Democrats will have plenty of ammunition in their effort to cast Bachmann as an out-of-control ideologue.

In June, during a diatribe in a House floor speech on the size of the federal government, Bachmann derided what she called Obama's "gangster government."

Also that month, Bachmann told The Washington Times that she had no intention of filling out 2010 census forms — in large part, she explained, because she was concerned about the role of the community organizing group ACORN in the data collection process.

And in March, Bachmann appeared to urge supporters to take up arms over a Democratic bill to address climate change, telling listeners of a conservative Minnesota radio program: "I want people in Minnesota armed and dangerous on this issue of the energy tax, because we need to fight back."

But Republicans say Bachmann's aggressive targeting of all things Washington only adds to her appeal.

"My sense of Michele is that she has been skewering some of the things that have been coming out of Washington, and my sense is her credibility is building up," said Scott Cottington, a St. Paul-based GOP strategist who has served as a regional field director for the National Republican Congressional Committee.

"Everywhere we go, she gets a strong reception," said Martson, Bachmann's chief of staff. "You get on any one of her telephone town halls, and people are really disappointed about what's going on in Washington."

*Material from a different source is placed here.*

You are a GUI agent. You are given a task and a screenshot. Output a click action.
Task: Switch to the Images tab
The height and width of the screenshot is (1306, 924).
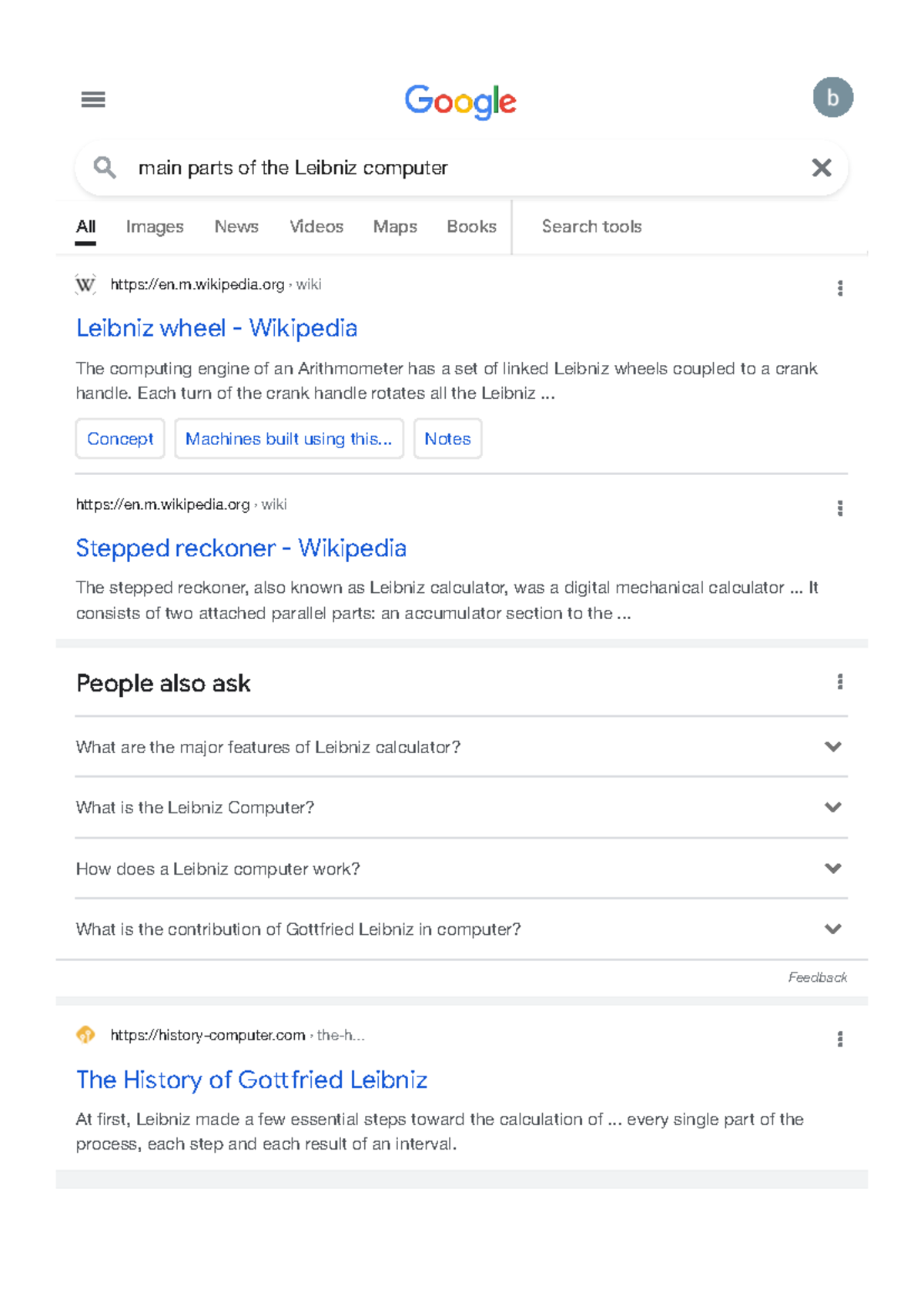155,226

And Republicans say any Democratic effort to paint Bachmann as out-of-the-mainstream won't be an effective strategy — mainly because Minnesota's 6th Congressional District is conservative-minded. John
McCain beat Barack Obama 53 percent to 45 percent in the district November 2008, and George W. Bush won the district with double-digit margins in 2000 and 2004.

"They'd like to think they can beat her," Cottington said, "but it is a center-right, blue-collar district ... I don't think they can do it."

But Democrats say Clark — who still faces a primary challenger in Maureen Reed, a physician who ran for lieutenant governor in 2006 on the Independence Party ticket — presents the party with its best shot of
taking out Bachmann since she first ran for the House in 2006, because she already has proved that she can win in a Republican-leaning St. Cloud Senate district.

"She's proven she can win in areas where Republicans are strong," said McFarland, the Minnesota-based Democratic strategist. "Tarryl Clark is the ticket."

"I've run in an area that people didn't think could be won by a Democrat," Clark told POLITICO this week.